Activity:
Using the material that follows, output exactly the lines from the one containing "The height and width of the screenshot is (362, 633)." through the one containing "Given: Click the A$AP Rocky story thumbnail", with both ends kept.

-- Material supplied follows --

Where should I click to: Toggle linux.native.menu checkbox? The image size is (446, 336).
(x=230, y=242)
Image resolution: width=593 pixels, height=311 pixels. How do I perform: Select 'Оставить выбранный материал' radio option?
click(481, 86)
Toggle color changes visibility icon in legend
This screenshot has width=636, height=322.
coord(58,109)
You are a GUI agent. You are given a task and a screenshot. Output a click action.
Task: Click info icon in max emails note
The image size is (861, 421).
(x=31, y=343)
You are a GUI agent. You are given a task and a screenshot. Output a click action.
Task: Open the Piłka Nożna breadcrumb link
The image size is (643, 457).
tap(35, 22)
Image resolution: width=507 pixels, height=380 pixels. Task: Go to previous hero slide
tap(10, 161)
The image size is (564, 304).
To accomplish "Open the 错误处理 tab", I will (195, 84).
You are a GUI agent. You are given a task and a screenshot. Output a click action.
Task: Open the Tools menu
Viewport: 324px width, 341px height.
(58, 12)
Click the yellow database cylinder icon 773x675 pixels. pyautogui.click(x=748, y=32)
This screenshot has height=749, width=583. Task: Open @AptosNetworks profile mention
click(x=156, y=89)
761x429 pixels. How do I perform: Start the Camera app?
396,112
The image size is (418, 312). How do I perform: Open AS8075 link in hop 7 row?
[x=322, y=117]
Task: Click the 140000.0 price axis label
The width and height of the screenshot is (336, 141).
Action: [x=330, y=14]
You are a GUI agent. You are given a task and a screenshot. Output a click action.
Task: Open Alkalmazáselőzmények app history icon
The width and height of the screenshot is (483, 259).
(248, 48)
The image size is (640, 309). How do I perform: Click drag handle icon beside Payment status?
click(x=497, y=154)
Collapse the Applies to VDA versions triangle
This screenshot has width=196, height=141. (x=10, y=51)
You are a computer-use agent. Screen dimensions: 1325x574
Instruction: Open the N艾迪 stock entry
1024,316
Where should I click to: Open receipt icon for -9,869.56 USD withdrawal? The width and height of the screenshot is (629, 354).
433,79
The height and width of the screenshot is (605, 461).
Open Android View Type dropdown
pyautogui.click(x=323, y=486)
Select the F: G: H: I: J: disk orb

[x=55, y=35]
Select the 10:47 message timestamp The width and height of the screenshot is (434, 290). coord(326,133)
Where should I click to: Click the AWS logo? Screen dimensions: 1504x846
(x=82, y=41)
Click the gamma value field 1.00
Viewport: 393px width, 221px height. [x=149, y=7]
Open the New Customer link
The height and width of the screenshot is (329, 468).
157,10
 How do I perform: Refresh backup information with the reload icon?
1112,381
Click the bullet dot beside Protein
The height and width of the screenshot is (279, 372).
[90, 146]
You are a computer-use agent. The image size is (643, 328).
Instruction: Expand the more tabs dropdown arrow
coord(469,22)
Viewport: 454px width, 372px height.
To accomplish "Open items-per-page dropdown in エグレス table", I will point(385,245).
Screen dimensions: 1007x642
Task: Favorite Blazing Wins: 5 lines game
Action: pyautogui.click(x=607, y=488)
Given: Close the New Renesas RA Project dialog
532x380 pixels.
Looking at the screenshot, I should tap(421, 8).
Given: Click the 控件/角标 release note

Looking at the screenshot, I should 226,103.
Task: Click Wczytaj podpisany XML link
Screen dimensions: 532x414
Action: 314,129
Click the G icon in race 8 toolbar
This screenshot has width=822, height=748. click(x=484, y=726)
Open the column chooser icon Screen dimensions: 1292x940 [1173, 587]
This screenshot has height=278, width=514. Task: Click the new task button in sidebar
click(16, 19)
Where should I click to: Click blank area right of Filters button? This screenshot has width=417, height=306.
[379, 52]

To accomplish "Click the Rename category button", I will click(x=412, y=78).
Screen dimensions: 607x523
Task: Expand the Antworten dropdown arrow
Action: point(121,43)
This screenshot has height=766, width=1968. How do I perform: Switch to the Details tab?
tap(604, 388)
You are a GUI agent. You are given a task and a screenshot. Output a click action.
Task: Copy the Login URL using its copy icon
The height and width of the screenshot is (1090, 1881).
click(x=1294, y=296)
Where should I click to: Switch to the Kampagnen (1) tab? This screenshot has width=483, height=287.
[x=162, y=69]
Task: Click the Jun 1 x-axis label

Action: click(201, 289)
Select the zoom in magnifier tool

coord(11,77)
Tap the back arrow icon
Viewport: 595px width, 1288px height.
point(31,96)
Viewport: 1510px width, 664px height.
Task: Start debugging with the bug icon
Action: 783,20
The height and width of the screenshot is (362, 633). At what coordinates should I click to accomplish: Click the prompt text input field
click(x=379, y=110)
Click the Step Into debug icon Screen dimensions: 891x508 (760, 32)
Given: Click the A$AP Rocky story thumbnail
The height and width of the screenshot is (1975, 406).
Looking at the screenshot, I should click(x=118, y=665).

-- Material supplied concluded --

Your response:
The height and width of the screenshot is (362, 633). At what coordinates should I click to accomplish: Click the prompt text input field
click(x=379, y=110)
Click the Step Into debug icon Screen dimensions: 891x508 (760, 32)
Given: Click the A$AP Rocky story thumbnail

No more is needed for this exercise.